Penis-Mythen entlarvt: Daran erkennt ihr wirklich, wie groß das beste Stück ist

In der Sportumkleide unter pubertierenden Jungs, beim Mädels-Abend mit Weinchen, in den Chat-Gruppen mit den besten Freunden, in Kommentarspalten und Internetforen unter Decknamen: Wo über Sex gesprochen wird, kommt die Rede auch schnell auf Penisse – und dabei scheinbar oft besonders wichtig: deren Größe.

Und wie wohl überall, wo Laien untereinander mit großem Selbstvertrauen über scheinbar simple Themen sprechen, halten sich auch über Penis-Größen und woran man sie erkennen kann, ohne das beste Stück selbst zu sehen, besonders hartnäckige Gerüchte.

Wir haben besonders verbreitete Mythen über große Penisse ausfindig gemacht und überprüft, was wirklich an ihnen dran ist.

“An der Nase eines Mannes…”

Ein schneller Blick auf seine Füße und schon kennt ihr die Penis-Größe des Gegenübers, lautet eine beliebter Ratschlag – ganz so einfach ist es leider nicht, wie Urologen des St. Marys Universitätsklinikums in London schon 2002 feststellten. Sie untersuchten die Penis-Länge von 104 Männern mit den Schuhgrößen von 42 bis 48 und konnten “keinen wissenschaftlichen Beleg für den Zusammenhang” von Schuhgröße und Penis-Größe finden.

Die Größe von Händen und Füßen untereinander hingen zwar extrem stark zusammen, schreiben indische Ärzte vom Colaco-Krankenhaus in Mangalore. Mit der Penis-Größe hätten beide Körperteile jedoch nichts zu tun.

Jeder Zweite wäscht seinen Penis falsch – mit ernsten Folgen

Es bleiben noch die Finger.

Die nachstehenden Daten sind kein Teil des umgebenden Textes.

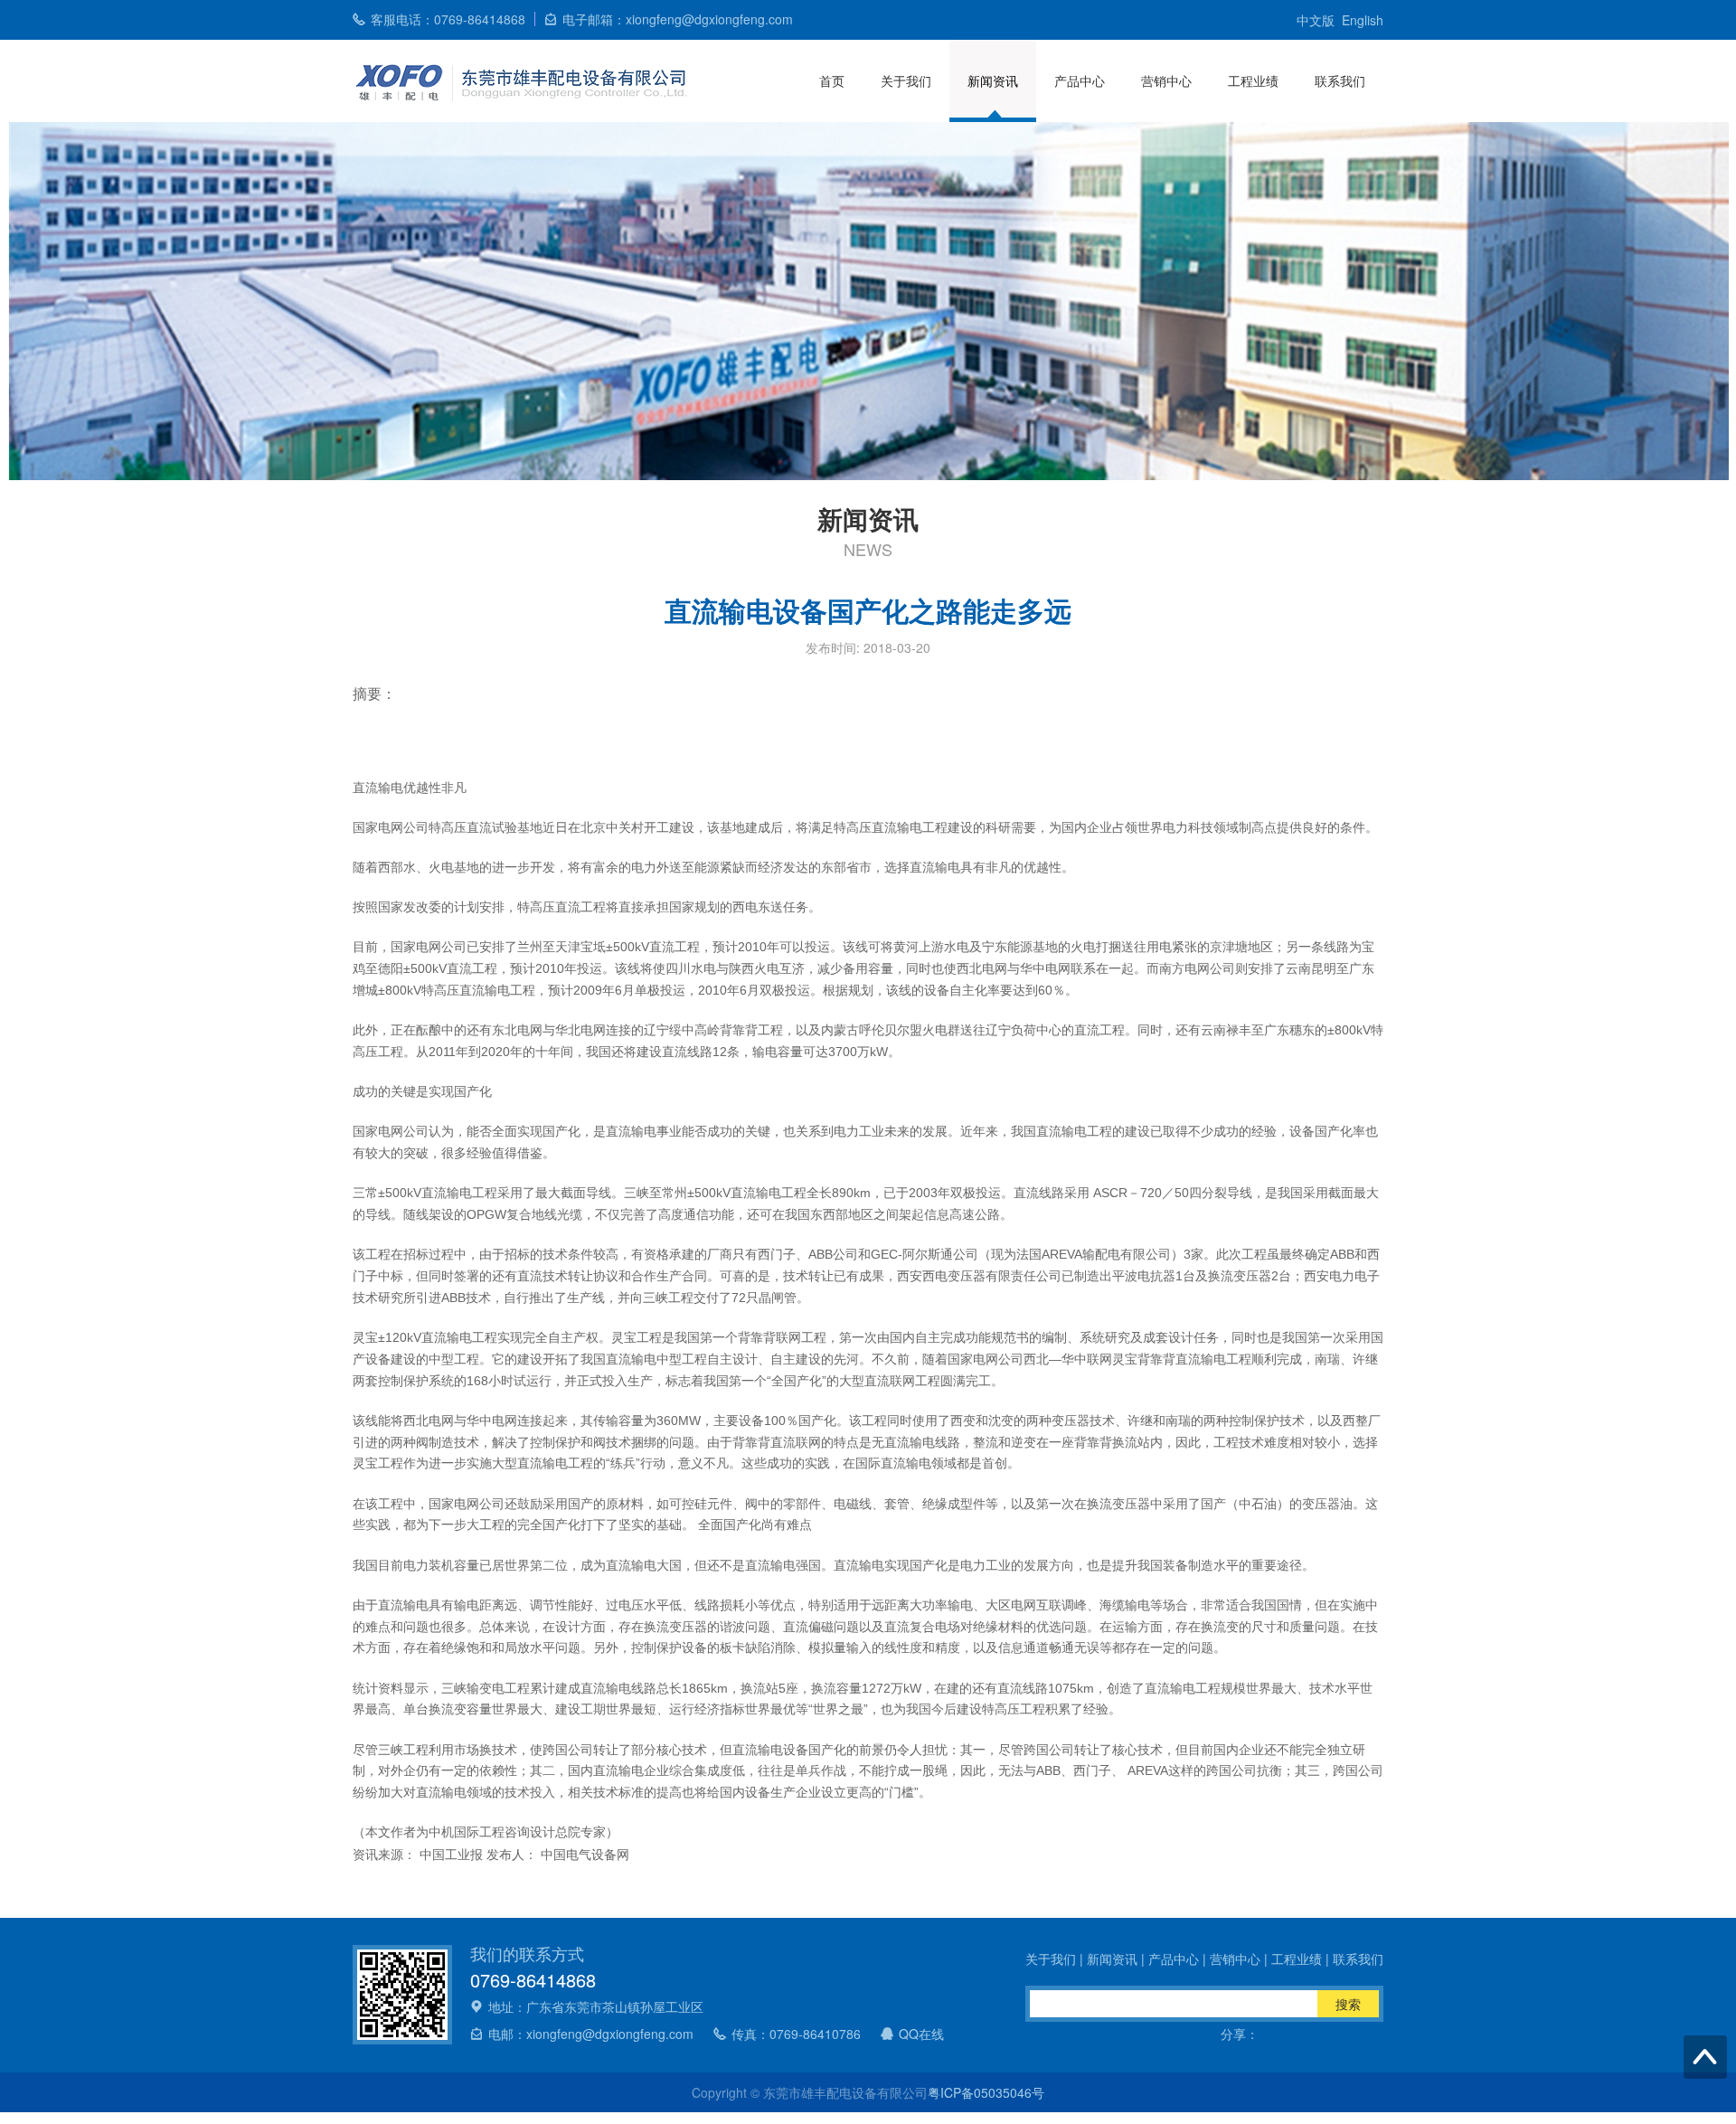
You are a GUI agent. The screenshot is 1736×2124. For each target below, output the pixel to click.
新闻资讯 (992, 80)
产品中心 (1079, 80)
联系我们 (1340, 80)
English (1362, 20)
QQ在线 (921, 2034)
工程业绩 (1253, 80)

Bei denen kommt es auch nicht auf die absolute Länge an, sondern auf das Verhältnis von Zeige- zu Ringfinger.

Männern, deren Zeigefinger kürzer als der Ringfinger ist, haben laut einer Studie der Uni-Kliniken im koreanischen Incheon und Seoul generell etwas größere Penisse.

Grund für das längere Glied bei diesen Männern ist laut der Wissenschaftler eine erhöhte Testosteron-Konzentration im Mutterleib.

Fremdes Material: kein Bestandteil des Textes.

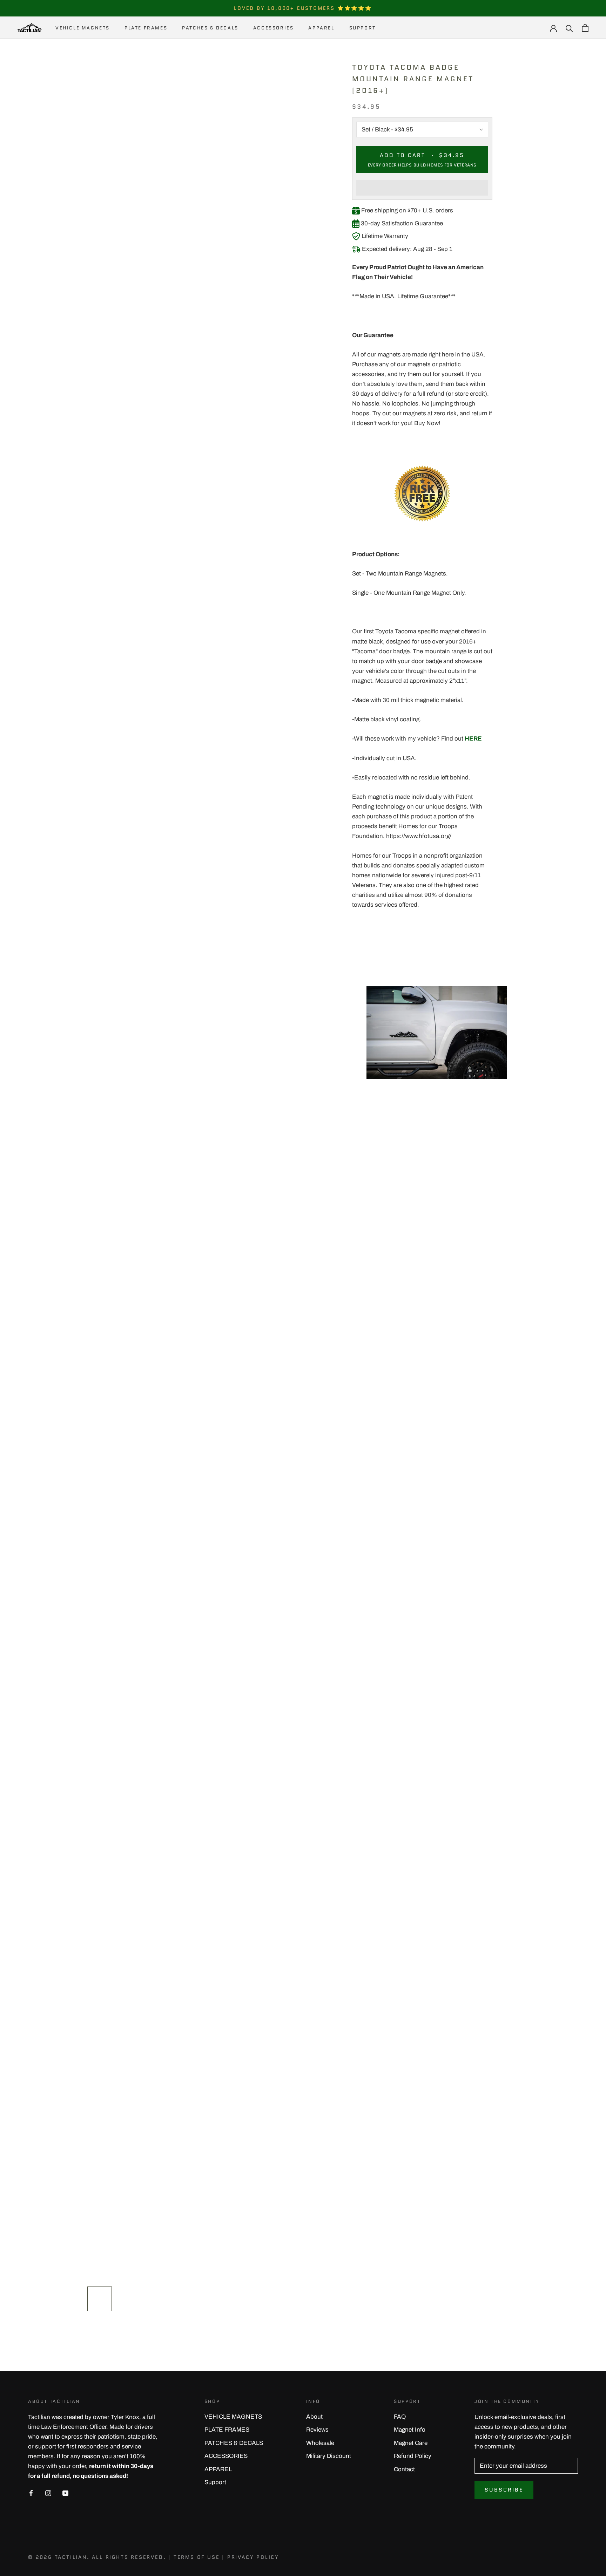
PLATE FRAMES (145, 28)
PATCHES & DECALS (210, 28)
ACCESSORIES (273, 28)
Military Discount (328, 2456)
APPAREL (321, 28)
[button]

“Kein wissenschaftlicher Zusammenhang”

Auch die Nasengröße könne keinen Aufschluss über den Penis ihres Trägers geben, sagt Darius Paduch, Professor für Fortpflanzungsmedizin und Urologie von der Cornell University in Ithaca, New York, im “MEL Magazine”.

Allerdings bestehe ein gewisser Zusammenhang zwischen der Größe des Adamsapfels eines Mannes und der Größe seines Penis – allerdings kein genetisch, sondern ein “Fett bedingter”.

Da übergewichtige Männer auch besonders viel Fett um den Penis herum hätten, wirke ihr Penis kleiner, meint Urologe Paduch. Ihr Adamsapfel verstecke sich ebenfalls unter einer Fettschicht. Bei schlanken Männern seien Adamsapfel und Penis einfach nur besser sichtbar.

Kein ewiges Penis-Wachstum

Auch eine Korrelation von Körpergröße und Penisgröße schloss Paduch gegenüber “MEL Magazine” aus. Die Ergebnisse von David Veale vom King’s College London und Kollegen zeigen jedoch etwas andere Ergebnisse: Sein Team wertete knapp 20 Studien aus, in denen die Penisgröße oder der Penisumfang von mehr als 15.500 Männern im Alter von 17 bis 91 Jahren von Fachpersonal erfasst wurde.

Sie konnten immerhin eine schwache Korrelation zwischen Körpergröße und der Größe des erigierten Glieds feststellen.

Kann der Penis im Alter wachsen?

Wer mit seiner Penis-Größe unzufrieden ist, klammert sich unter Umständen an die Hoffnung: Wächst das gute Stück vielleicht noch? So hält sich hartnäckig das Gerücht, dass der Penis, ähnlich wie das menschliche Ohr, ein ganzes Leben lang wachse, wie zum Beispiel im “MEL Magazine” spekuliert wird.

Dabei ist wohl leider das Gegenteil der Fall. Der Penis wachse in der Pubertät, also zwischen neun und 14 Jahren am meisten, schreibt das Medizin-Portal “WebMD”. Das Wachstum setze sich dann noch manchmal verlangsamt bis in die frühen 20er fort.

Im Alter schrumpfe der Penis dann eher, schreibt Dr. Madeleine Castellanos, die Autorin von “Penis Problems: A Men’s Guide” in der US-HuffPost.

“Sobald ein Mann in seinen 60ern oder 70ern ist, verliert er oft bis zu eineinhalb Zentimeter Penis-Länge.”